__Directions__:
What is needed is an exact repeat of the lines from the one holding "Given: Click the" through the final line of the data, with no pictures.

:: Data ::

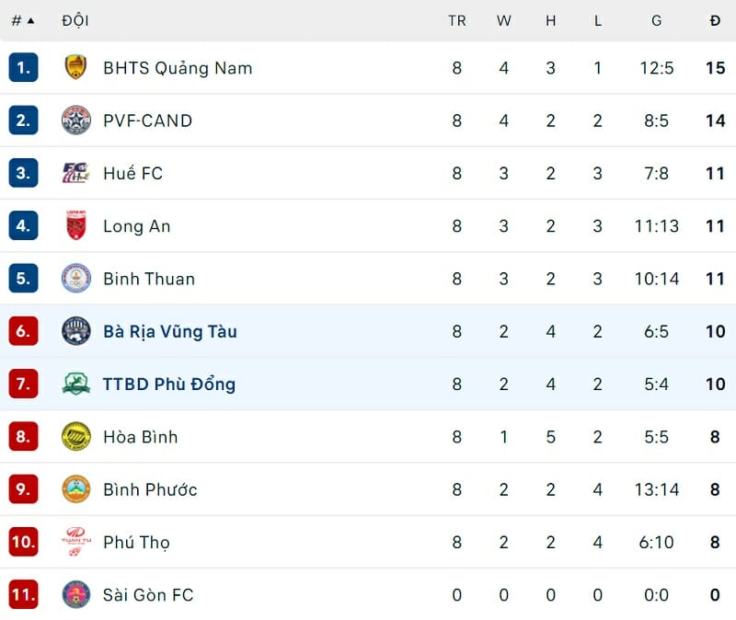The width and height of the screenshot is (736, 620).
Task: Click the Long An red crest
Action: [75, 225]
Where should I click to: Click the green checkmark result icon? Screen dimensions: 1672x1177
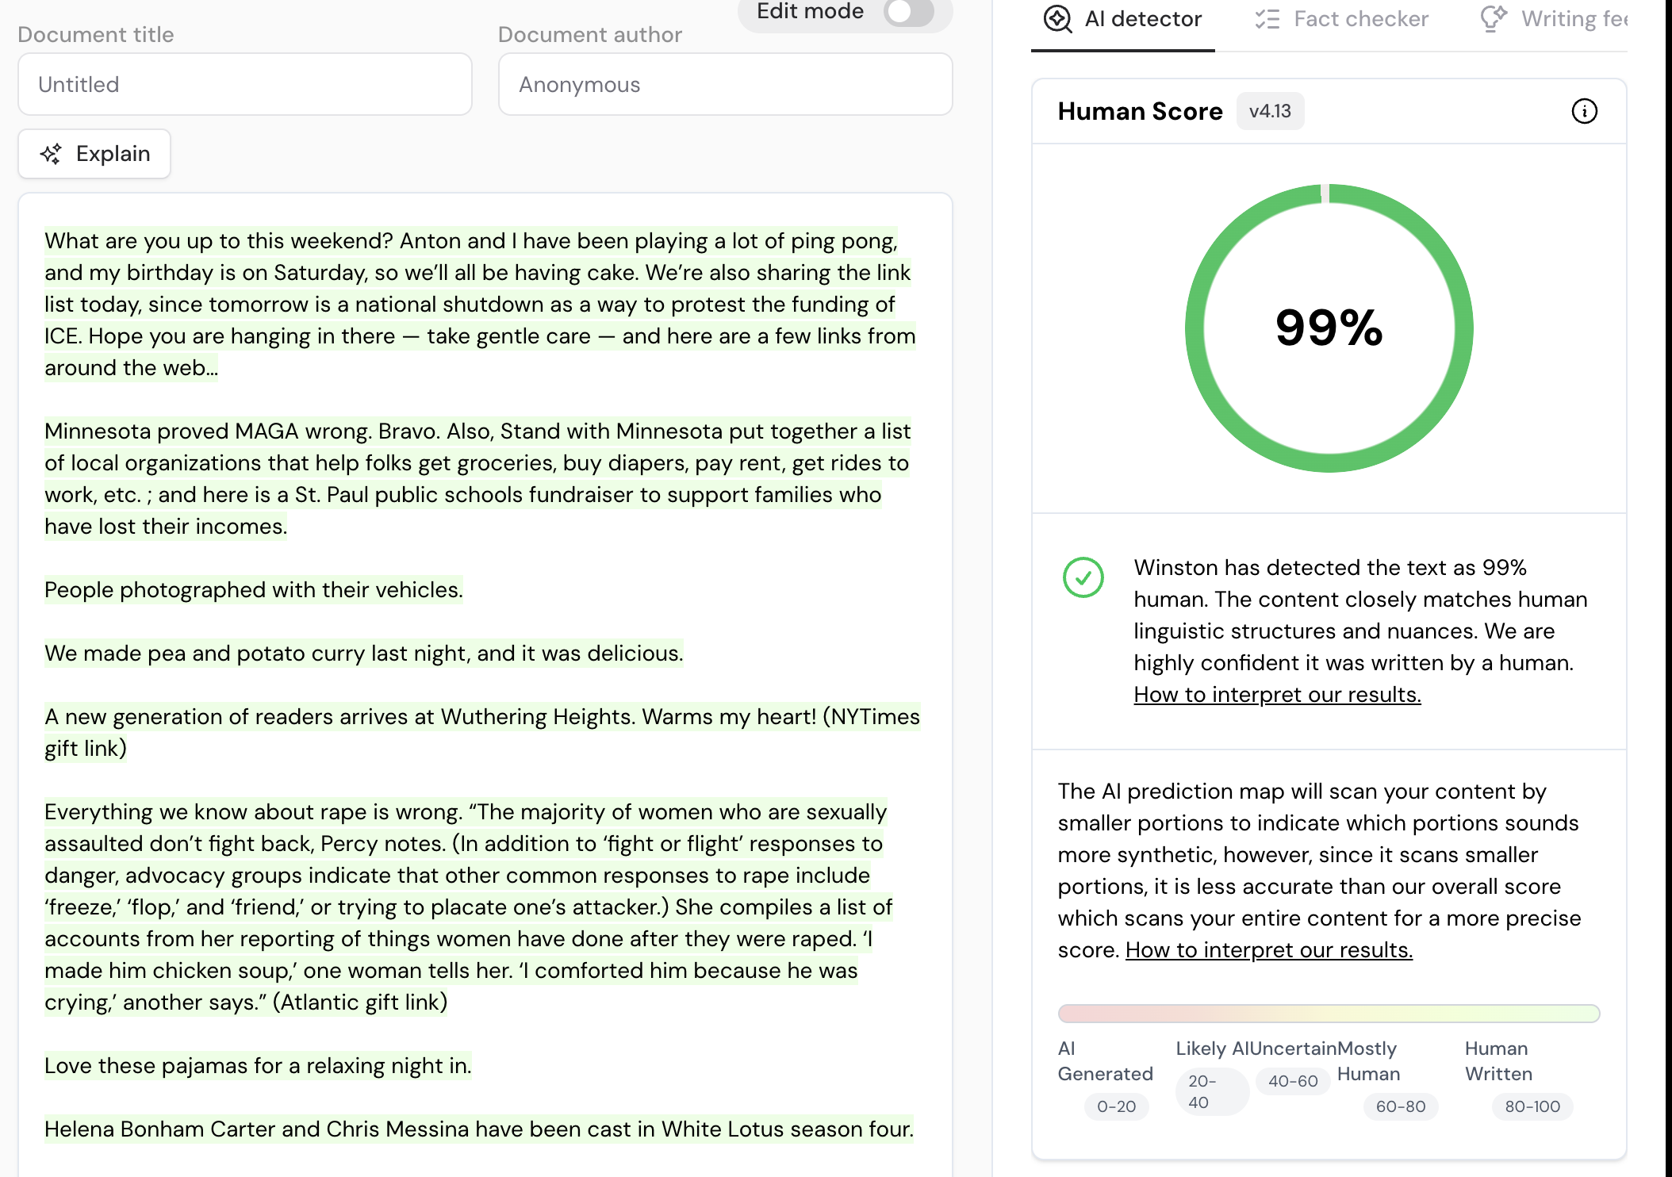point(1083,577)
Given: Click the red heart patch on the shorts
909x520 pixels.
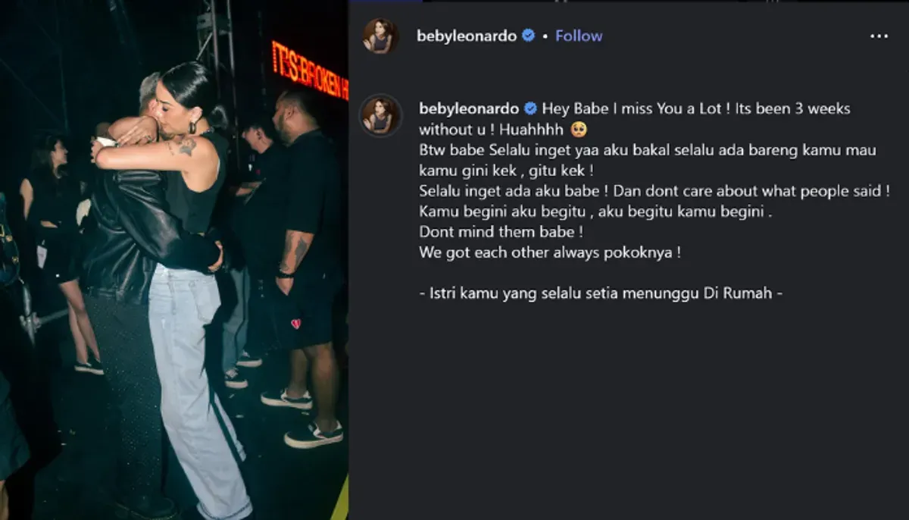Looking at the screenshot, I should click(295, 324).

:::

__Solution__:
Given: Click the red heart patch on the shorts
909x520 pixels.
Looking at the screenshot, I should click(295, 324).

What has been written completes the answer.